Ini Penjelasan Setiyono soal Logam Mulia yang Disita KPK

1932
Setiyono dan logam mulia (ilustrasi)

Sidoarjo (WartaBromo) – Kepemilikan harta Setiyono menjadi salah satu fokus yang digali jaksa KPK (Komisi Pemberantasan Korupsi). Selain uang di lima rekening serta uang cash yang ditemukan ‘berserakan’ di sejumlah tempat, keberadaan logam mulia juga tak luput dari pemeriksaan.

Pemandangan itu setidaknya tersaji dalam sidang lanjutan kasus skandal suap proyek di lingkungan Pemkot Pasuruan. Setiyono, Wali Kota nonaktif yang kini menjadi terdakwa, banyak dicecar seputar asal usul harta miliknya.

Dalam sidang yang diketuai I Wayan Sosiawan itu, tim jaksa KPK sempat menyodorkan rekapan barang bukti perhiasan yang sempat disita penyidik saat penggeledahan berlangsung. Totalnya ada 11 item barang bukti perhiasan dan logam mulia yang disita KPK kala itu.

Kesebelas perhiasan itu diantaranya 1 keping fine gold jenis 999.9 A66 220 seberat 100 gram senilai Rp 55,4 juta. Logam mulia ini dibeli pada tanggal 20 Desember 2016 silam dengan pembeli atas nama Putri Wahyuningtyas.

Kemudian, ada juga 1 keping fine gold jenis 999.9 LPV 057 dengan berat 100 gram. Berdasar slide yang ditunjukkan jaksa KPK, logam mulia ini dibeli pada tanggal yang sama. Bedanya, pembelian ini mengatasnamakan keponakan Setiyono, Reni Dwi Kusyandani seharga Rp 55,4 juta.

Masih di hari dan tanggal yang sama (20 Desember 2016), tercatat ada pembelian logam mulia berupa 1 keping jenis fine gold 999.9 C669 552 seberat 50 gram. Yang menarik, meski ketiga logam mulia itu dibeli pada hari dan tanggal yang sama, pembelinya berbeda. Kali ini pembeli atas nama Achmad Supriyadi, suami keponakan Setiyono.

Selain itu, jaksa KPK juga menyodorkan dua buah cincin yang dibeli pada 12 Februari 2017 senilai Rp 3,6 juta. Lalu, pembelian fine gold 999.9 A68 12370 seberat 100 gram dengan harga Rp 65,2 juta. Serta masih ada lagi beberapa perhiasan lain dengan total nilai Rp 213 juta dan 304 real.

Atas beberapa perhiasan yang dibeli dalam waktu yang sama tapi pembelian dilakukan dengan mengatasnamakan orang lain (seperti keponakan), Jaksa KPK mempertanyakan alasannya. “Itu kenapa pembeliannya di atasnamakan orang lain?” tanya Kiki Ahmad Yani.

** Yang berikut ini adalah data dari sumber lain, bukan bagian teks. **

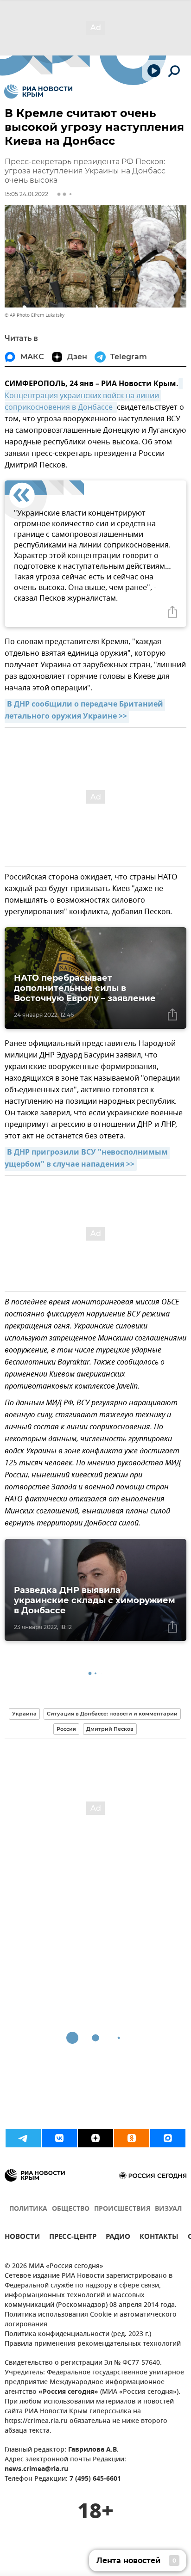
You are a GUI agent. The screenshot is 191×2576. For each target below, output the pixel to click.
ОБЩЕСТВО (70, 2209)
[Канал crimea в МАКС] (167, 2138)
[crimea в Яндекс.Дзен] (95, 2138)
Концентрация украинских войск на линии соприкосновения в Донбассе (83, 401)
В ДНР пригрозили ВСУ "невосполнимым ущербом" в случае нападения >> (87, 1159)
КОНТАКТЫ (159, 2237)
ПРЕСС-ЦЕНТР (72, 2237)
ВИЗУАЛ (168, 2209)
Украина (24, 1713)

Atas pertanyaan itu, Setiyono pun mengaku tidak mengetahuinya. “Kalau itu saya kurang tahu karena bukan punya saya,” jelasnya. Dikatakan Setiyono, perhiasan-perhiasan itu adalah milik istrinya, Rini Wijayanti.

Kebetulan, Rini dikatakan Setiyono memang memiliki banyak usaha. Mulai dari jahit hingga catering. “Saya saja masih punya utang sama istri saya,” ungkap Setiyono. (asd/asd)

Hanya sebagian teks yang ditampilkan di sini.